How should home health workers or other workforce members of a covered entity dispose of protected health information that they use off of the covered entity’s premises?

The HIPAA Privacy Rule requires that covered entities develop and apply policies and procedures for appropriate administrative, technical, and physical safeguards to protect the privacy of protected health information (PHI), including through final disposition. See 45 CFR 164.530(c). In addition, the HIPAA Security Rule requires that covered entities implement policies and procedures to address the final disposition of electronic PHI and/or the hardware or electronic media on which it is stored.
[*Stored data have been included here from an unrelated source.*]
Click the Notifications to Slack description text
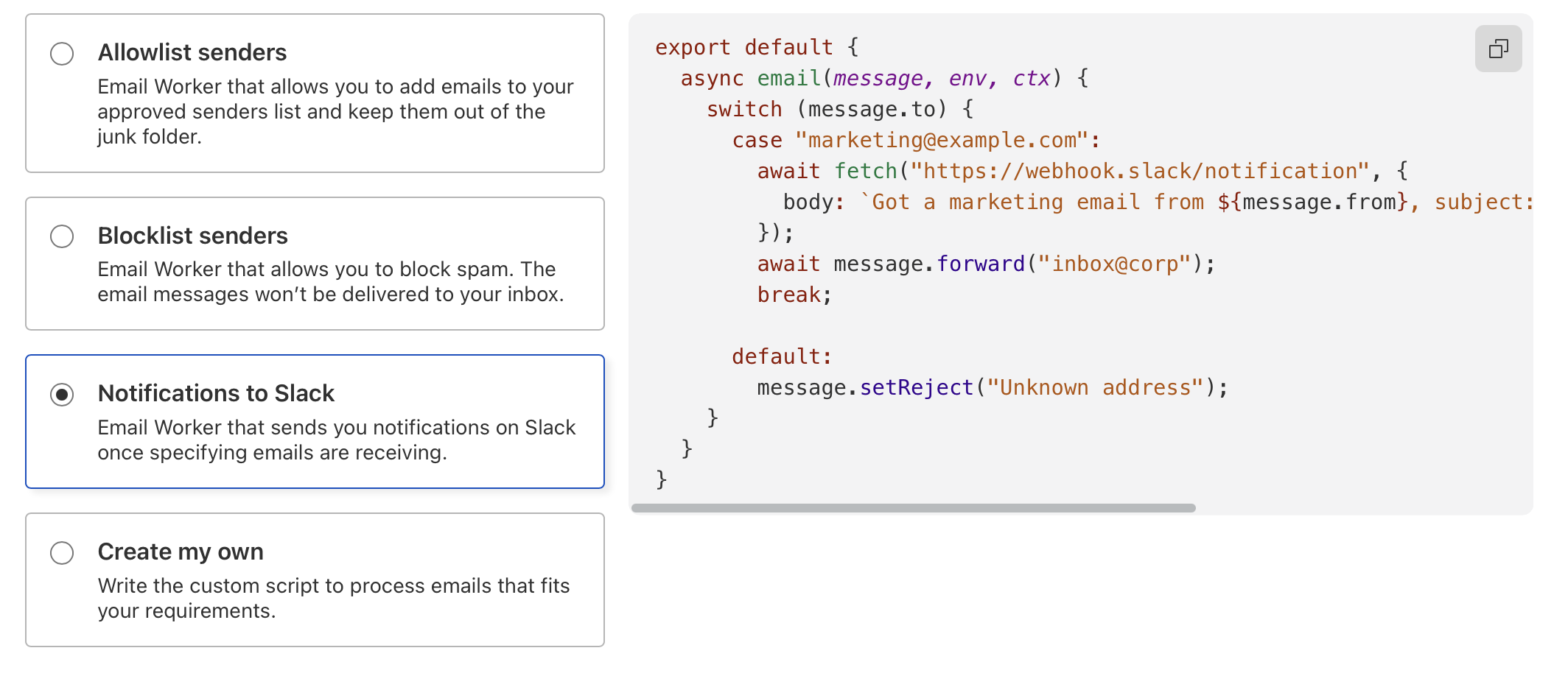Screen dimensions: 1568x673 click(x=336, y=440)
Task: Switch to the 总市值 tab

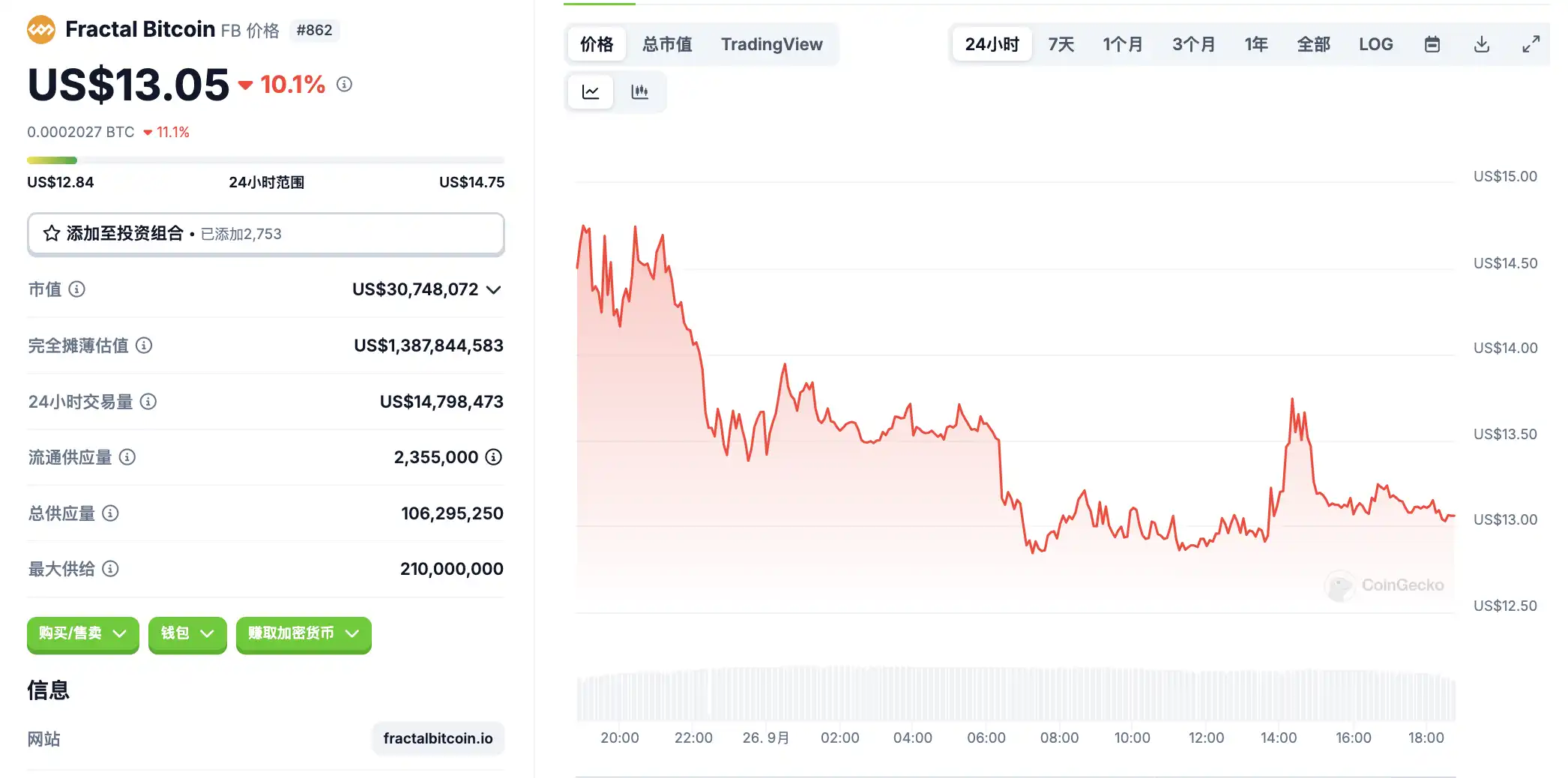Action: [x=667, y=45]
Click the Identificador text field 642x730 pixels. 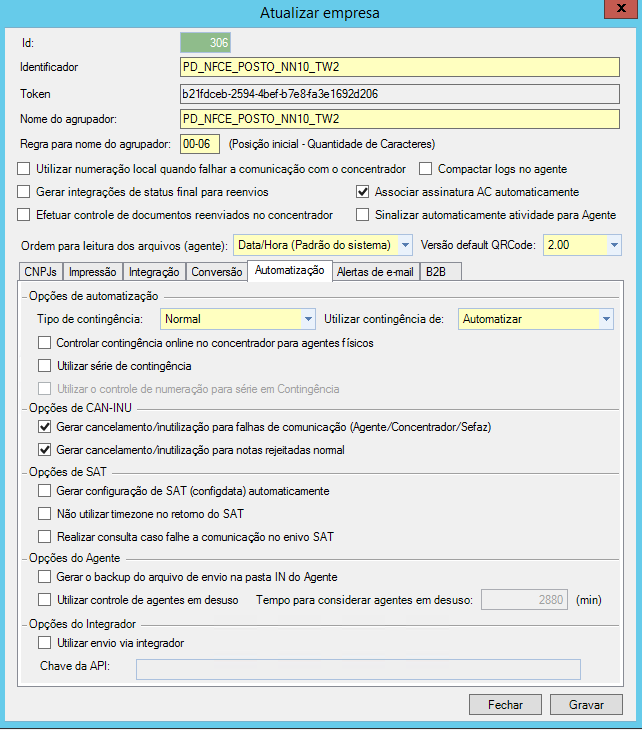[400, 67]
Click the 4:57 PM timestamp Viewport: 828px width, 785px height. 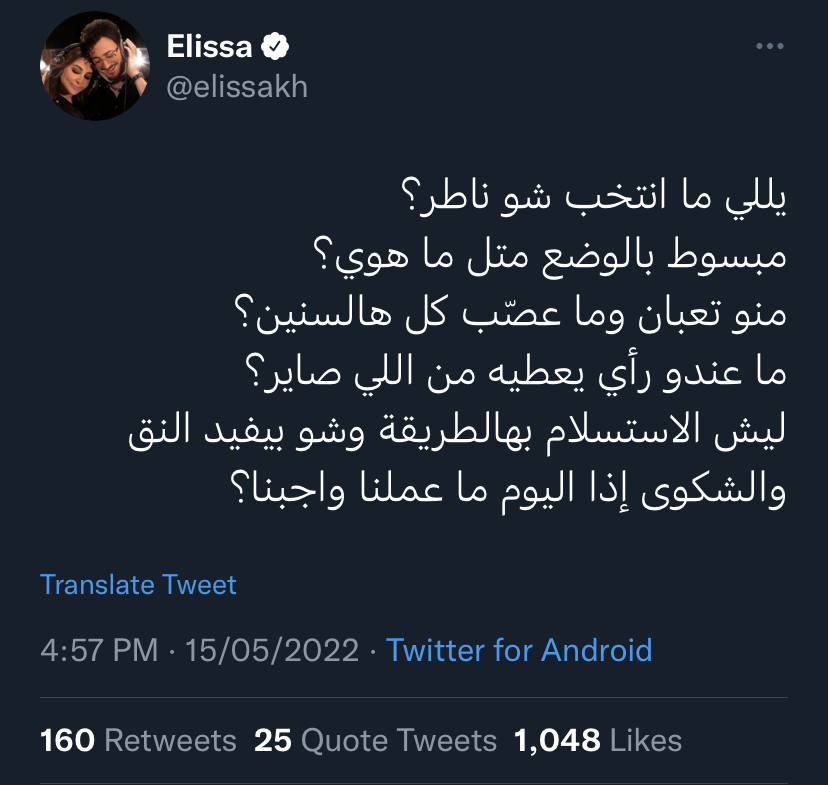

See 45 CFR 164.310(d)(2)(i). The Rules are flexible and thus, do not specify particular types of disposal methods; however, covered entities must ensure that the disposal method reasonably protects against impermissible uses and disclosures of PHI and protects against reasonably anticipated threats or hazards to the security of electronic PHI. See 45 CFR 164.530(c)(2) and 164.306(a). Whatever the disposal method, a covered entity must ensure that appropriate workforce members, either working on the premises or off-site, receive training on and follow the disposal policies and procedures of the covered entity. See 45 CFR 164.530(b) and (i), as well as 164.306(a)(4) and 164.308(a)(5) with regard to electronic PHI. These policies and procedures could require, for example, that employees or other workforce members who use PHI off-site, including electronic PHI, return all PHI to the covered entity for appropriate disposal. Or, for example, if appropriate under the circumstances, a covered entity could give off-site workforce members the option of either properly shredding PHI in paper records themselves or returning the PHI to the covered entity for disposal. In cases where workforce members fail to comply with the covered entity’s disposal policies and procedures, the covered entity must apply appropriate sanctions. See 45 CFR 164.530(e).